See For Innocence

SeeForInnocence
In this controversial essay collection, award-winning writer Shelby Stelle illuminates the origins of the current conflict in race relations–the increase in anger, mistrust, and even violence between black and whites. With candor and persuasive argument, he shows us how both black and white Americans have become trapped into seeing color before character, and how social policies designed to lessen racial inequities have instead increased them.

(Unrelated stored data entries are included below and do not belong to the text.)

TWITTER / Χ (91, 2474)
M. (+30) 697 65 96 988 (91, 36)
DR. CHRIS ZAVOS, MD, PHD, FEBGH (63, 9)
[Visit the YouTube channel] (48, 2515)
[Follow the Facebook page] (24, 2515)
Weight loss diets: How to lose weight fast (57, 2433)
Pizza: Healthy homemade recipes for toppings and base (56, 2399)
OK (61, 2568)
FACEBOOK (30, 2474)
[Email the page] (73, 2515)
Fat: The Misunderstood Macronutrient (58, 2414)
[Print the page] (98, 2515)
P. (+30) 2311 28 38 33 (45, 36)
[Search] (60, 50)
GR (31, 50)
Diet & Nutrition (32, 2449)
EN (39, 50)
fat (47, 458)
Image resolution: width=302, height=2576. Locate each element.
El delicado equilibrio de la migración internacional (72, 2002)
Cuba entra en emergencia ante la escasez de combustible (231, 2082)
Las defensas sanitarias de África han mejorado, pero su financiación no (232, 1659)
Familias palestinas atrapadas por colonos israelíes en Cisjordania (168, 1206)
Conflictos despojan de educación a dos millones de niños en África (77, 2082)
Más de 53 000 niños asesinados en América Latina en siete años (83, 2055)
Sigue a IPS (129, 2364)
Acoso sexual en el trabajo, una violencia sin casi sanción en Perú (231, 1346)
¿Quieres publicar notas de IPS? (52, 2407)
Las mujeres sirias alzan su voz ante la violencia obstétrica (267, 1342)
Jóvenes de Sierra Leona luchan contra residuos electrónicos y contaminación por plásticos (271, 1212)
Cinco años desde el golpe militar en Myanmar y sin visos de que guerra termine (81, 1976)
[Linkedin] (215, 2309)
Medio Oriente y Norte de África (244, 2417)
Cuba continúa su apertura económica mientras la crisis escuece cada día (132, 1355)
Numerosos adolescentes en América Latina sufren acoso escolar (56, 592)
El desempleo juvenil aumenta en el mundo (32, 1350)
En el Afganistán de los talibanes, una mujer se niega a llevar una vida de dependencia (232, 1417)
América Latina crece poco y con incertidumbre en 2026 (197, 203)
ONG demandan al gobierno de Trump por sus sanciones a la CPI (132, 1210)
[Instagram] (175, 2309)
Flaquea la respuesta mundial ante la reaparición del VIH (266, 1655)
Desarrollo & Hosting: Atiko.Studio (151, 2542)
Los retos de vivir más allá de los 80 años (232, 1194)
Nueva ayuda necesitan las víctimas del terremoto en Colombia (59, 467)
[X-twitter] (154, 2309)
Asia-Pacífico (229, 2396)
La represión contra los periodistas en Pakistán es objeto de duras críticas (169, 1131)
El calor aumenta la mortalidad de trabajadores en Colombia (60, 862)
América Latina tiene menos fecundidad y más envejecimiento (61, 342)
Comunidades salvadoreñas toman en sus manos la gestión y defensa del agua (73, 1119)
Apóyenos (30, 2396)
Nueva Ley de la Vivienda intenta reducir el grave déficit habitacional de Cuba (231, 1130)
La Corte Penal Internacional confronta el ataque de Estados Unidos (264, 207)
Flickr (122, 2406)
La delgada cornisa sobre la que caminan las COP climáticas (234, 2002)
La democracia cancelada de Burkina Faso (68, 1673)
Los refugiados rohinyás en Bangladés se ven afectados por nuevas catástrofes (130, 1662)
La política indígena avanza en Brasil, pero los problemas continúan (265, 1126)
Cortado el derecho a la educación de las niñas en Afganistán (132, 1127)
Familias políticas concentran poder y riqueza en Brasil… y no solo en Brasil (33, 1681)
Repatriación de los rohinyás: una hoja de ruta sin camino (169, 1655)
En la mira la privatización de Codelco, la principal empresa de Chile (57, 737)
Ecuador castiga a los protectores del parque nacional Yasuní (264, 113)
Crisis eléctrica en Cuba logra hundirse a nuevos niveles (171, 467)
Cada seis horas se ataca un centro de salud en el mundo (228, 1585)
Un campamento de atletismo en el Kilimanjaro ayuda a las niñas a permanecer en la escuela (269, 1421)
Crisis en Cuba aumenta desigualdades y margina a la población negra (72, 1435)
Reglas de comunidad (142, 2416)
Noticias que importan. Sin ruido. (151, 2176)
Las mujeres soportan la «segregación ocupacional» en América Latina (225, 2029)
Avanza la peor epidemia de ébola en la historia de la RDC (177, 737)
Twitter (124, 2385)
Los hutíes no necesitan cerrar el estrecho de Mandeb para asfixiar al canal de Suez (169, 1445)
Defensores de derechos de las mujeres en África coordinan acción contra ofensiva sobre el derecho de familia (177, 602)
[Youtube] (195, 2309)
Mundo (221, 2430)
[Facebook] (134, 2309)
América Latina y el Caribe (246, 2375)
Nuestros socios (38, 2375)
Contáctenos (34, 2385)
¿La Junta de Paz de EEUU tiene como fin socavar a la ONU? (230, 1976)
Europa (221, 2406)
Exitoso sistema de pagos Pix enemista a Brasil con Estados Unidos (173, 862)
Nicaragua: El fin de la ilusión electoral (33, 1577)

The Content of Our Character is neither “liberal” nor “conservative,” but an honest, courageous look at America’s most enduring and wrenching social dilemma. (synopsis from Google Books)

seeing for innocence-a form of seeing that has more to do with one’s hidden need for innocence (and power) than with the person or group one is looking at…Seeing for innocence is the essence of racism-the use of others as a means to our own goodness and superiority…For whites seeing for innocence means seeing themselves and blacks in ways that minimize white guilt…Seeing for innocence pressures blacks to focus on racism and to neglect the individual initiative that would deliver them from poverty…With our eyes on innocence we see racism everywhere and miss opportunity even as we stumble over it.”[1]

“”Innocence is ignorance”, Kierkegaard says, and if this is so, the claim of innocence amounts to an insistence on ignorance, a refusal to know. In their assertions of innocence both races carve out very functional areas of ignorance for themselves-territories of blindness that license a misguided pursuit of power. Whites gain superiority by not knowing blacks; blacks gain entitlement by not seeing their own responsibility for bettering themselves. The power each race seeks in relation to the other is grounded in a double-edged ignorance of the self as well as of the other.”[2] 

[1][2] Shelby Steele, The Content of our Character, (New York: HarperPerennial, 1991), 8, 16-17.